La situation sanitaire dans la bande de Gaza est entrée dans une "phase sans précédent" en raison de la pénurie d’électricité, a prévenu Achraf al Qudra, le porte-parole du ministère de la Santé à Gaza. Actuellement, les deux millions d’habitants de l’enclave ne reçoivent du réseau public que quelques heures d’électricité par jour, nécessitant l’utilisation de générateurs.
Des conséquences humanitaires très graves
Récurrente, la crise de l’électricité s’est accentuée au printemps dernier, du fait des rivalités entre le Fatah de l’Autorité palestinienne (AP), basé à Ramallah (Cisjordanie), et le Hamas, le mouvement islamique qui a pris le contrôle de la bande de Gaza en 2007. Pour faire pression sur ce dernier, le président palestinien, Mahmoud Abbas, a décidé en mars de ne plus payer la facture d’électricité à Israël.
Soumise à un blocus israélo-égyptien, censé contenir le Hamas, l’enclave palestinienne est aujourd’hui minée par la pauvreté, le chômage (qui touche 40 % de la population), le marasme économique, les pénuries d’eau. "C’est une réelle catastrophe", résume Amjad Shawa, directeur de PNGO, un réseau d’organisationss non gouvernementales palestiniennes basé à Gaza. "La crise est d’abord de nature politique, mais elle a des conséquences humanitaires très graves."
La protestation s’organise
Le 6 février, l’envoyé spécial de l’Onu au Proche-Orient, Nickolay Mladenov, appelait à la restauration du pouvoir de l’AP à Gaza, pour y éviter "un effondrement total". Seulement, malgré le retour du gouvernement de Ramallah dans l’enclave et la reprise en main des affaires civiles, le Hamas y maintient son autorité.
La population gazaouie est la première à pâtir de la situation : près de deux tiers des habitants dépendent de l’aide étrangère. La crise est désormais telle qu’un mouvement civil de protestation prend forme. Le 6 février, lors d’une manifestation organisée par le secteur privé, des dizaines de camions ont bloqué les routes près du passage de Kerem Shalom, la route principale pour les marchandises entrant à Gaza depuis Israël.
Deux jours plus tard, des dizaines de patients, valides et handicapés, se sont rassemblés à Erez, à la frontière nord de l’enclave, pour dénoncer l’embargo israélien. Selon l’OMS, depuis juillet, les autorités israéliennes ont retardé ou refusé 40 % des demandes de sortie de Gaza pour raisons médicales.

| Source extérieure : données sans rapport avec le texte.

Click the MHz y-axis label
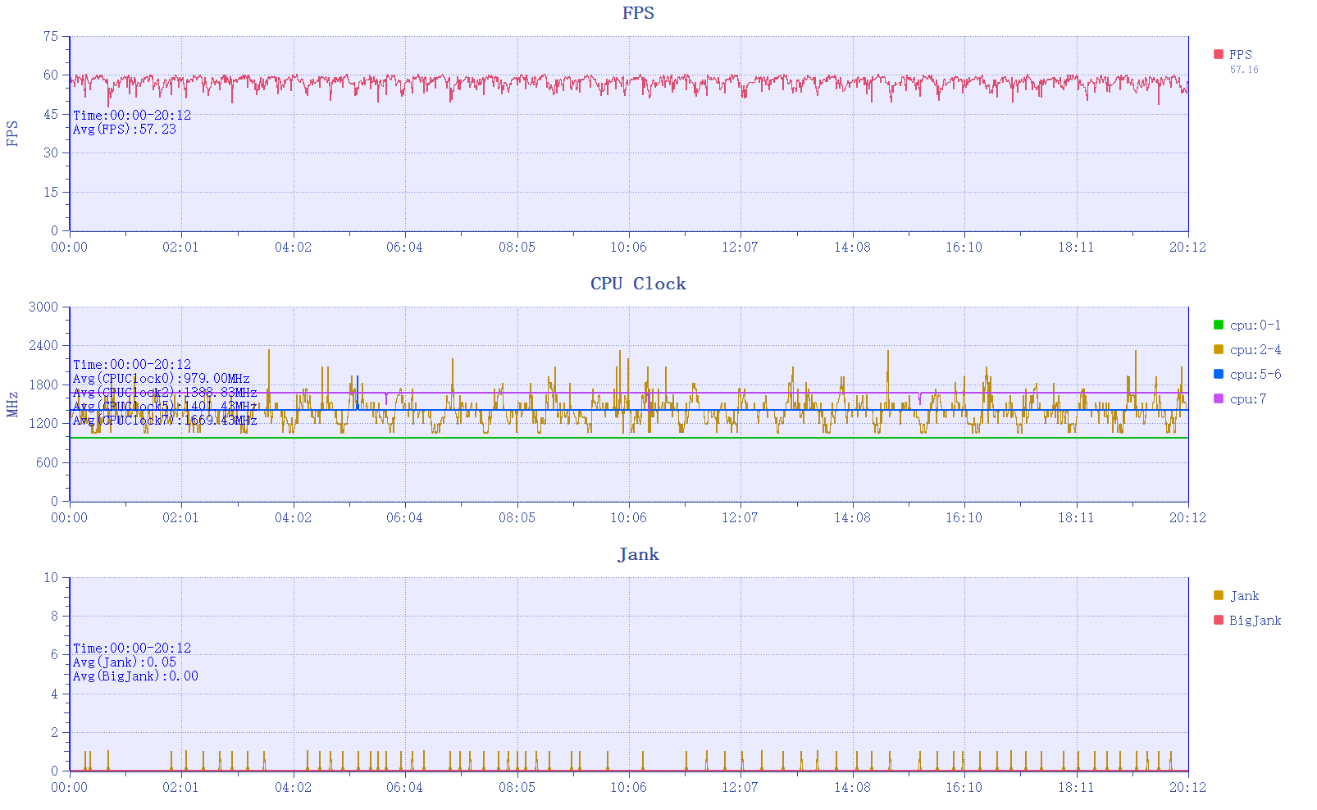 [x=12, y=404]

Un nouveau conflit avec Israël
"La tension monte à Gaza", prévient Amjad Shawa. "Nous avons besoin d’une intervention urgente. Le conflit interne palestinien doit être résolu. La communauté internationale doit faire pression sur Israël pour que le blocus soit levé."
De son côté, l’Etat hébreu oscille entre état d’alerte et déni. Le 4 février, le chef d’état-major israélien, Gadi Eizenkot, a averti le gouvernement du risque d’un nouveau conflit avec le Hamas, au vu de la dégradation de la situation à Gaza. Il a rapidement été démenti par le ministre de la Défense, Avigdor Lieberman. Mettant en cause le Hamas, celui-ci a assuré qu’aucun soutien financier ne viendrait d’Israël, assurant qu’il y avait "assez de riches pays arabes" pour s’en charger.